We have all, in our own ways, acknowledged some personal alarm at the rampant fragmentation of our Catholic Anglican Church. Someone aptly referred to it as "purple fever" as bishops tread on other's jurisdictions or occasionally split off for some rather petty and questionable reasons.I grew up on a ranch in the, then, rural area of Southern California. The great Edwin G. Hart ranch had, by the 1930s, been parceled into several smaller but still quite sizable ranches. Over half of the original holding was still in a single parcel of many thousands of acres. Edwin, and later, his widow, Adelaide, leased the land to the remainder of some early Basque shepherding families. I grew up among the Arroueses, Bastenchurys, Yorbas, and Essevary families. They seemed one vast Catholic family but the Basque temperament sometimes led to territorial disputes over grazing rights or a stray in the wrong fold.

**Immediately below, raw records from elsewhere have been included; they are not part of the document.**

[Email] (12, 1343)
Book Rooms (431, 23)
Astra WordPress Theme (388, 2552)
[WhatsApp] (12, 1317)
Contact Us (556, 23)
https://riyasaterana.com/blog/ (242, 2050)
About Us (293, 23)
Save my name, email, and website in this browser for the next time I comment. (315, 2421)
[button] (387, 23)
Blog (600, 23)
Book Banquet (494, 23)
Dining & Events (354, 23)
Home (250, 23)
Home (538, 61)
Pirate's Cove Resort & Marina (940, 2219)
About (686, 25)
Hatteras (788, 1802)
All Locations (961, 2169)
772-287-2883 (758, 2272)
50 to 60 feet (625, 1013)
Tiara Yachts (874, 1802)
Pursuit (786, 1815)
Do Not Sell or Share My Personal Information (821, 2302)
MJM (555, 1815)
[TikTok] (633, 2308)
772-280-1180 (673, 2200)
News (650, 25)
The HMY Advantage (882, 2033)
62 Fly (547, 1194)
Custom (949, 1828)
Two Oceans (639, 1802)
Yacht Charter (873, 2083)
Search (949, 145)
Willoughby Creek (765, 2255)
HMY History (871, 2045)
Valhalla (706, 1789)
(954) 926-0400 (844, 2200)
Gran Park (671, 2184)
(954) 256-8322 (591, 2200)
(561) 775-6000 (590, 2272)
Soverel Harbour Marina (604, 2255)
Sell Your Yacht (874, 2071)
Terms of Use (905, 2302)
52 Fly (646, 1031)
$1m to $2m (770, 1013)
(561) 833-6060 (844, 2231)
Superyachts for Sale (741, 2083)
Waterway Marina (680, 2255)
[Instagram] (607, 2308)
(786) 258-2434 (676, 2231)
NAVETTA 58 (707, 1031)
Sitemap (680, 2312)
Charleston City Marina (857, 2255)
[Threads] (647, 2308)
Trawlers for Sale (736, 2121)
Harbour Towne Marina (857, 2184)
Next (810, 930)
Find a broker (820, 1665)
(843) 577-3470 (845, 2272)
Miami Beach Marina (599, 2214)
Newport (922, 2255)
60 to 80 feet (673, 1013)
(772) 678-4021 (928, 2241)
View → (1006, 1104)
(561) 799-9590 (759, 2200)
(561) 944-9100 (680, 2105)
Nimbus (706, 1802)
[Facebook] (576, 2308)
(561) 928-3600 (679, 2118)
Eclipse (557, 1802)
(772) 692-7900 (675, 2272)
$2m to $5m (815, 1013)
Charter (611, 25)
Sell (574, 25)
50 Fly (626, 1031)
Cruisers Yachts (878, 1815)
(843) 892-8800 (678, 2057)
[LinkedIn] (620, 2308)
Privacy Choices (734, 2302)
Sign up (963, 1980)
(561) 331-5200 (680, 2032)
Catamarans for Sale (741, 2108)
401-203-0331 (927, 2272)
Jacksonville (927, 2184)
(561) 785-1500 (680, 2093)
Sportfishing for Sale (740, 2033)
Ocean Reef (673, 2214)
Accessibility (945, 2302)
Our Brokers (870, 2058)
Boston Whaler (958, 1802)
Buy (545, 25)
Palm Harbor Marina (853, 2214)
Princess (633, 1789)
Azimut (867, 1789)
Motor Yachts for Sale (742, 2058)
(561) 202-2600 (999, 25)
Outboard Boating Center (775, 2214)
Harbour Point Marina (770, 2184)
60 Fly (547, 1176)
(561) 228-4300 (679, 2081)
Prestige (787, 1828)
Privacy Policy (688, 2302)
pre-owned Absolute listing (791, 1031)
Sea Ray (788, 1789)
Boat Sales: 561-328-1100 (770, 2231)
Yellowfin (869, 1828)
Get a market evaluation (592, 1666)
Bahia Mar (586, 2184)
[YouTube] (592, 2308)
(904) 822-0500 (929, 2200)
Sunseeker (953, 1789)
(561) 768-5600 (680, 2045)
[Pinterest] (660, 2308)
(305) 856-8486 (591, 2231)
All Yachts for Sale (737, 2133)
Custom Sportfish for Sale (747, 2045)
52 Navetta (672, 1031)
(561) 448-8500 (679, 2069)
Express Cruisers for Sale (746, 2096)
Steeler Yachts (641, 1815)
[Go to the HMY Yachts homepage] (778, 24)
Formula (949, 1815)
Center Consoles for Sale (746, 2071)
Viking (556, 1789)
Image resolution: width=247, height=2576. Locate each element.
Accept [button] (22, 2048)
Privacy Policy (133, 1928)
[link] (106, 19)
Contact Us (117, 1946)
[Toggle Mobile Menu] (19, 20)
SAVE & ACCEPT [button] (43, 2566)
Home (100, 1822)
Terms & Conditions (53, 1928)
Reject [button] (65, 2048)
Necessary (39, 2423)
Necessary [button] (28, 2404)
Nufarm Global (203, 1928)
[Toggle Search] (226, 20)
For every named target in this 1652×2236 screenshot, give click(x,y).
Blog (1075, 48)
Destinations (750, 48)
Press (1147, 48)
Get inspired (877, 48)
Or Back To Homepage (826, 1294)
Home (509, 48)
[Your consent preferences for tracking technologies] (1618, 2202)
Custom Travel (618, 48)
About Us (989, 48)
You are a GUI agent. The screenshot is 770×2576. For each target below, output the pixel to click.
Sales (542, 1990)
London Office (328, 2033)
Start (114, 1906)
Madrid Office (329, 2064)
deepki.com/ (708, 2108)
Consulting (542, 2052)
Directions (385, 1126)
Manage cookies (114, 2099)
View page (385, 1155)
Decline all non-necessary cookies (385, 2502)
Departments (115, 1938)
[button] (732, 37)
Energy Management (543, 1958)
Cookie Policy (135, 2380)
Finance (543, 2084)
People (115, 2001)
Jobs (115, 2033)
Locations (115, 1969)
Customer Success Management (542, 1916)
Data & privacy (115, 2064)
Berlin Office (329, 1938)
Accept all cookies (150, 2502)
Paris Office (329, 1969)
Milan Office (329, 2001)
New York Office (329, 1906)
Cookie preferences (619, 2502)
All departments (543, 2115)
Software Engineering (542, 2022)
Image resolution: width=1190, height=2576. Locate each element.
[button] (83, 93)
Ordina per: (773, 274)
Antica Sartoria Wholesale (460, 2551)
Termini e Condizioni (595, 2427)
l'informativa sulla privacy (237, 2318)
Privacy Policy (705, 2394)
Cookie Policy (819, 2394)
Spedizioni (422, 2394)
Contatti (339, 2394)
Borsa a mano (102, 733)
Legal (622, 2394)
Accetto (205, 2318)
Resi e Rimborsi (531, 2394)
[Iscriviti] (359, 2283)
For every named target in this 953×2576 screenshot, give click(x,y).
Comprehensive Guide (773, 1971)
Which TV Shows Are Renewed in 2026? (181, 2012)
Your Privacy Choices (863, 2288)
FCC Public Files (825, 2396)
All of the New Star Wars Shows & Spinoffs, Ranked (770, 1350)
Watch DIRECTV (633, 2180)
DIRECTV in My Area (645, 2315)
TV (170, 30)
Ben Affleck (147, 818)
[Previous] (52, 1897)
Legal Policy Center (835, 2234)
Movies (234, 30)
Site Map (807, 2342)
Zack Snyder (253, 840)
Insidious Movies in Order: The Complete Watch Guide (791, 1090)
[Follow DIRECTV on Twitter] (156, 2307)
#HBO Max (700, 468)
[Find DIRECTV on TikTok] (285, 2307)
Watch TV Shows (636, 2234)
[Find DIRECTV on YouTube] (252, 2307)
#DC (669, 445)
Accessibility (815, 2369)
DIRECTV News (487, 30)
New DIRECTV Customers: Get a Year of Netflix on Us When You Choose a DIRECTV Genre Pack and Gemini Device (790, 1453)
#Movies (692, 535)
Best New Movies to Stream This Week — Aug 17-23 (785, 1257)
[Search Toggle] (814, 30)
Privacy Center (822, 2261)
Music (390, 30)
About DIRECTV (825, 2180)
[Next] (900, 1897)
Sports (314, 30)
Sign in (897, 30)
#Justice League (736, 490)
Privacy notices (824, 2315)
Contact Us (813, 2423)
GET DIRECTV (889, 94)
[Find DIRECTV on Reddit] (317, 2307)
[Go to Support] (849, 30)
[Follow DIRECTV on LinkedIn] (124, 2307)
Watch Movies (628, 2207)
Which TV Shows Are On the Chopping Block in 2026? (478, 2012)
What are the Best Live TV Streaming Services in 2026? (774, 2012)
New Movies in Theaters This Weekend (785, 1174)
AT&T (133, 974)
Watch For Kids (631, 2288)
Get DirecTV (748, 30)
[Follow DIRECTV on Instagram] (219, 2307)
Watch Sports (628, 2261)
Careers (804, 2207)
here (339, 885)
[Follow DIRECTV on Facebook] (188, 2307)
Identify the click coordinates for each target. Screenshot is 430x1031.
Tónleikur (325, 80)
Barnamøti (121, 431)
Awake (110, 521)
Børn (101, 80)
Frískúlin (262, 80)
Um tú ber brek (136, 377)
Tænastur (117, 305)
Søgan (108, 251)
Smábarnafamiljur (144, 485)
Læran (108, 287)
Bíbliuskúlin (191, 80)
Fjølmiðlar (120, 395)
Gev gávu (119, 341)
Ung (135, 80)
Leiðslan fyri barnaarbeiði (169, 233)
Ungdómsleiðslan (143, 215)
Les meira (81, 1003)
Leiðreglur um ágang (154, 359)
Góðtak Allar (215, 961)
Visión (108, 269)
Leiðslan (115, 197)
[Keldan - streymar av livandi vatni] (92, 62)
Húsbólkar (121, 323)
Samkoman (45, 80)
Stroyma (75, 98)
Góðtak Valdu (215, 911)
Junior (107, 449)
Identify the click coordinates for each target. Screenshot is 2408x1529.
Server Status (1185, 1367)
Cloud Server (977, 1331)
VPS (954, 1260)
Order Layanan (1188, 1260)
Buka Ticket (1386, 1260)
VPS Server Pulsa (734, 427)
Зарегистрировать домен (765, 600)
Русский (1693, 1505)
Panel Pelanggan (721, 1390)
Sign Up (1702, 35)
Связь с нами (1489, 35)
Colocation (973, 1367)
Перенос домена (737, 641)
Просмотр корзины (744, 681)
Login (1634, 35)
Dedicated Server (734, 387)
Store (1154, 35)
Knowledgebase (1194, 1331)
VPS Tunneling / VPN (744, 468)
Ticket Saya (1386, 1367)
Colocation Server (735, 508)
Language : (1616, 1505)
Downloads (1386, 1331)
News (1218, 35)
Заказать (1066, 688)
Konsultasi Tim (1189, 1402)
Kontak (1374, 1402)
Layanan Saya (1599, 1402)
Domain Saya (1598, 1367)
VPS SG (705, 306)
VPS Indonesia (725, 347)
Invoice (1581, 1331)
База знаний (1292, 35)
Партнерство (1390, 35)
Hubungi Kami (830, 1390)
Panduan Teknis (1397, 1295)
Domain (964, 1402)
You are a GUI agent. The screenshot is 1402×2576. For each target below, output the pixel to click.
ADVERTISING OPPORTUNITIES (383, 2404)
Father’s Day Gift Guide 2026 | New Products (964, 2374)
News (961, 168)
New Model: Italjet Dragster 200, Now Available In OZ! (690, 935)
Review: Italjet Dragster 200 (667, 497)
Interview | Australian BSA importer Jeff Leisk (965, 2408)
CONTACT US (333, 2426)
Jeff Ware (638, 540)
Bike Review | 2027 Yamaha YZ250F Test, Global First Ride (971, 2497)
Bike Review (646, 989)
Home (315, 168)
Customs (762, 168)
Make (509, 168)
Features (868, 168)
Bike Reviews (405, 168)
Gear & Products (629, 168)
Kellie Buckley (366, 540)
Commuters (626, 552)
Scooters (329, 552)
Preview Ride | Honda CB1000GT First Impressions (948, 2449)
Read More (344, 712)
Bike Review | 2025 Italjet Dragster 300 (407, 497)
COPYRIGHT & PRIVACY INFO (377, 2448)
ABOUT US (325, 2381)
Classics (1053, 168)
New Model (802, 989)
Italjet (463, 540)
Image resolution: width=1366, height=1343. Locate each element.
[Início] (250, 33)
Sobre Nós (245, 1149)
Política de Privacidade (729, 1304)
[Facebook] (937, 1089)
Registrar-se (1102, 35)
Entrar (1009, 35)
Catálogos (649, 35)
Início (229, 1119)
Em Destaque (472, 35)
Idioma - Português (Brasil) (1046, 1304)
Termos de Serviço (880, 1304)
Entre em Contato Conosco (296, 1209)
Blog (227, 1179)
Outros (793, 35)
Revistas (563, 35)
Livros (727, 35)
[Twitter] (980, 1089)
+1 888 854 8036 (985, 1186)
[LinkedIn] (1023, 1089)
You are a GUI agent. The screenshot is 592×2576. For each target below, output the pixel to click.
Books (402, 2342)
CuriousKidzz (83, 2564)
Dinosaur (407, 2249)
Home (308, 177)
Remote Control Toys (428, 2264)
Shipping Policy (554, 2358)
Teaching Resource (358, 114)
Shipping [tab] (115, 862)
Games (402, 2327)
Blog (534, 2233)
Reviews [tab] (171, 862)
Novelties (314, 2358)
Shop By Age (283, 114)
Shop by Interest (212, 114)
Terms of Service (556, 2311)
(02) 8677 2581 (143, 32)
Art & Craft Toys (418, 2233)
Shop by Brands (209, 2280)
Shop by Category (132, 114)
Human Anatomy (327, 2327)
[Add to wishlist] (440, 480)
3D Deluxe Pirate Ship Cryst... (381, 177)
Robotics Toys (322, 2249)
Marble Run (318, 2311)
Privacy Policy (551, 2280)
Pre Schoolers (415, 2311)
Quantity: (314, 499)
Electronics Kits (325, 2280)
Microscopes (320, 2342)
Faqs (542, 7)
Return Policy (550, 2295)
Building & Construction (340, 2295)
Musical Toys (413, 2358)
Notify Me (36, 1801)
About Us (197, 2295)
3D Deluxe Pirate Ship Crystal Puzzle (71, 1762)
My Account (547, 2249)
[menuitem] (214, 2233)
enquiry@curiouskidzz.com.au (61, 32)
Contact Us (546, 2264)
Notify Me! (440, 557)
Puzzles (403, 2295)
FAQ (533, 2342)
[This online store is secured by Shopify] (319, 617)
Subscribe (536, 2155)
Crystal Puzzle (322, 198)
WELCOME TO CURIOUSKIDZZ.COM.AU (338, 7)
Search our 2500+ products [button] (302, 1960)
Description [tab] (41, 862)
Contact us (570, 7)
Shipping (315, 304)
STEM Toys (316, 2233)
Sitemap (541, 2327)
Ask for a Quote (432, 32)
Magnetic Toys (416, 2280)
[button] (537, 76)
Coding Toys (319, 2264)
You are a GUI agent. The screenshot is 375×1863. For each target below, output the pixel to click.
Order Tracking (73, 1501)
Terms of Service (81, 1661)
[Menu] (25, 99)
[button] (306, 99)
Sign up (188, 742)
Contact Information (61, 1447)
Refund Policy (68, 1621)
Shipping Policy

The pastoral life has largely disappeared from the American scene but during those early years of my life I learned a lesson that forever colored my view of pastoral responsibility, both in the field and in the church.I doubt that any of you have witnessed what happens when two shepherds go to war. It is a truly horrible thing. While the men fight and grapple the flocks panic and run amok. I remember, as a boy, helping Jean Pierre Arroues disentangle lacerated lambs from barbed-wire fences and watching in silence as he used his rifle to dispatch ewes trampled beyond the possibility of salvation.
In parables, Our Lord always spoke of the flock with great and gentle love, but most of His words for the shepherds were those of admonition.